7. A watermark processing apparatus characterized by comprising: The watermark embedding device comprises an audio signal decomposition module, a ratio space construction module, a watermark embedding module, and an audio signal synthesis module. The audio signal decomposition module is configured to: perform denoising and normalization processing on the original audio signal to obtain a first audio signal; perform discrete wavelet transform decomposition on the first audio signal according to a preset wavelet decomposition level to obtain high-frequency detail components and low-frequency approximate components; and perform singular value decomposition on the high-frequency detail components and the low-frequency approximate components to obtain high-frequency singular values and low-frequency singular values. The ratio space construction module is configured to: obtain the high-frequency singular values and the low-frequency singular values, and form ratio features by using the high-frequency singular values and the low-frequency singular values; and construct a ratio space by using a plurality of ratio features. The watermark embedding module is configured to: perform binary processing on the watermark information, and embed the watermark information into the ratio space by using a quantization index modulation method. The audio signal synthesis module is configured to: calculate the low-frequency singular values embedded with the watermark and the low-frequency approximate components embedded with the watermark by inverse calculation based on the ratio feature components in the ratio space embedded with the watermark; and perform inverse wavelet decomposition processing on the low-frequency approximate components and the high-frequency detail components to obtain a second audio signal embedded with the watermark.

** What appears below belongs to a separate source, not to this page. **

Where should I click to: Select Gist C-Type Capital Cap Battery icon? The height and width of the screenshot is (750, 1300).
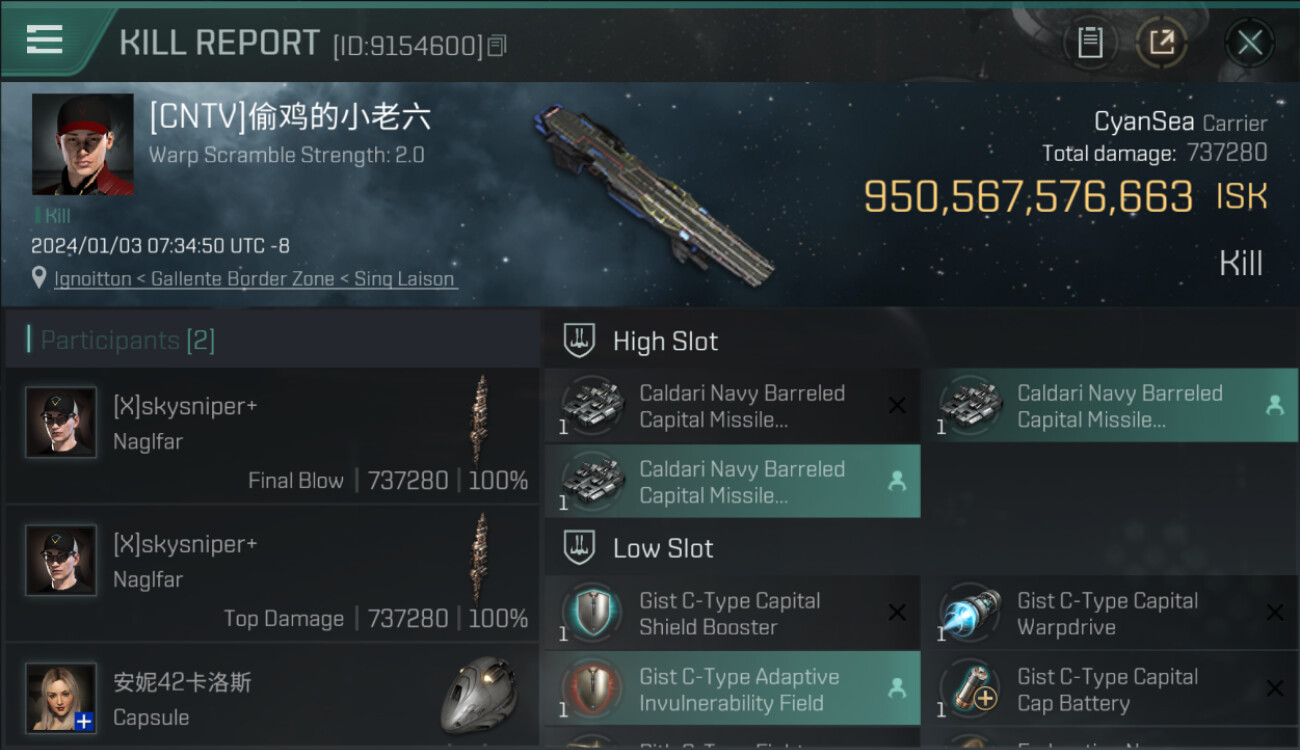(x=969, y=688)
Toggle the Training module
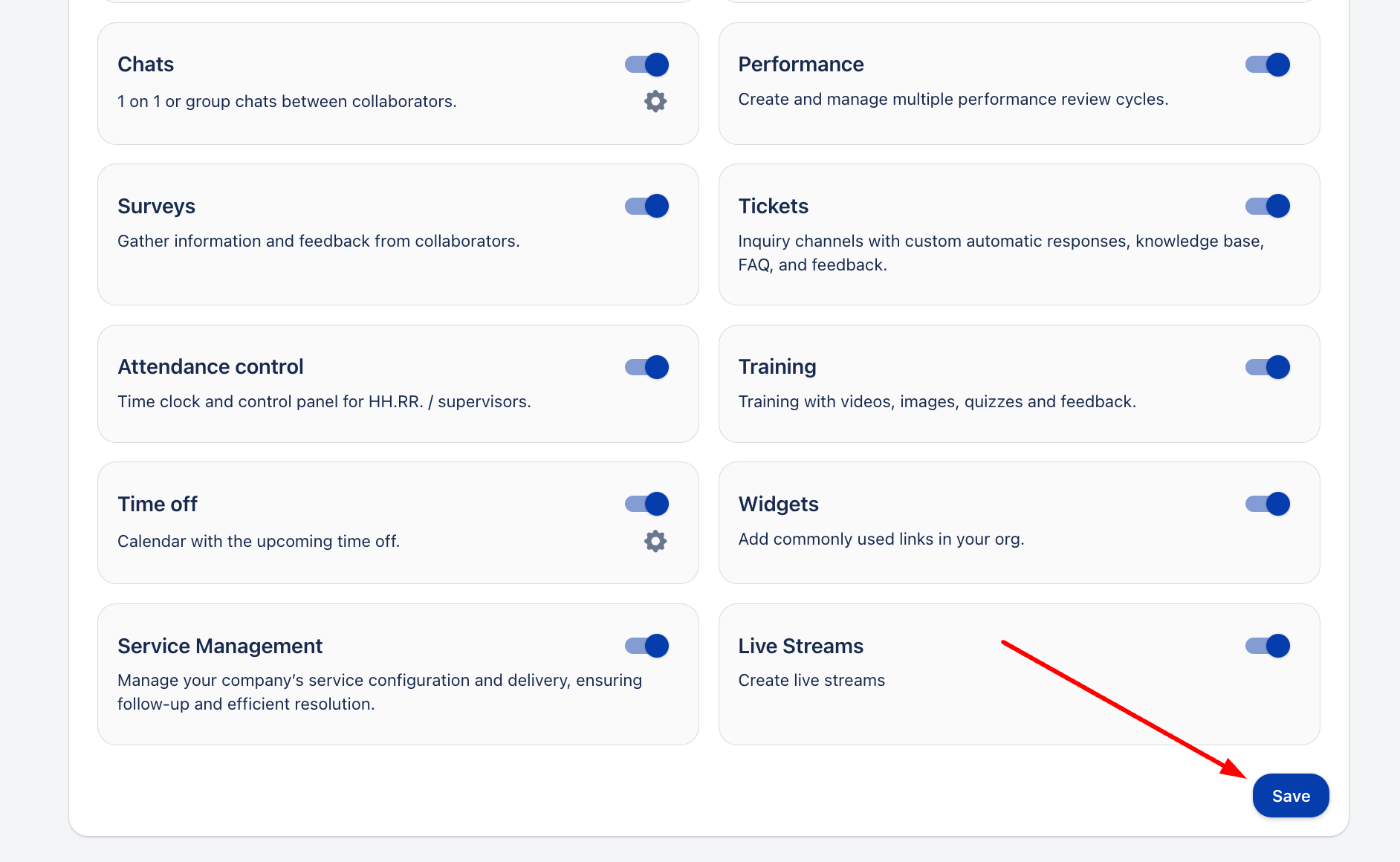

8. The apparatus of claim 7, wherein The watermark extraction device comprises an audio signal decomposition module, a ratio space construction module, and a watermark extraction module. The audio signal decomposition module is configured to: perform discrete wavelet transform decomposition on the second audio signal according to a preset wavelet decomposition level to obtain high-frequency detail components and low-frequency approximate components; and perform singular value decomposition on the high-frequency detail components and the low-frequency approximate components to obtain high-frequency singular values and low-frequency singular values. The ratio space construction module obtains the high-frequency singular value and the low-frequency singular value, and forms a ratio feature using the high-frequency singular value and the low-frequency singular value, and constructs a plurality of ratio features into a ratio space; The watermark extraction module extracts watermark information from the ratio space through minimum distance decision.

9. An electronic device, comprising: The electronic device comprises: A processor, a storage medium and a bus, wherein the storage medium stores machine readable instructions executable by the processor, the processor and the storage medium communicate through the bus when the electronic device is running, and the processor executes the machine readable instructions to execute the watermark processing method in any one of claims 1 to 6.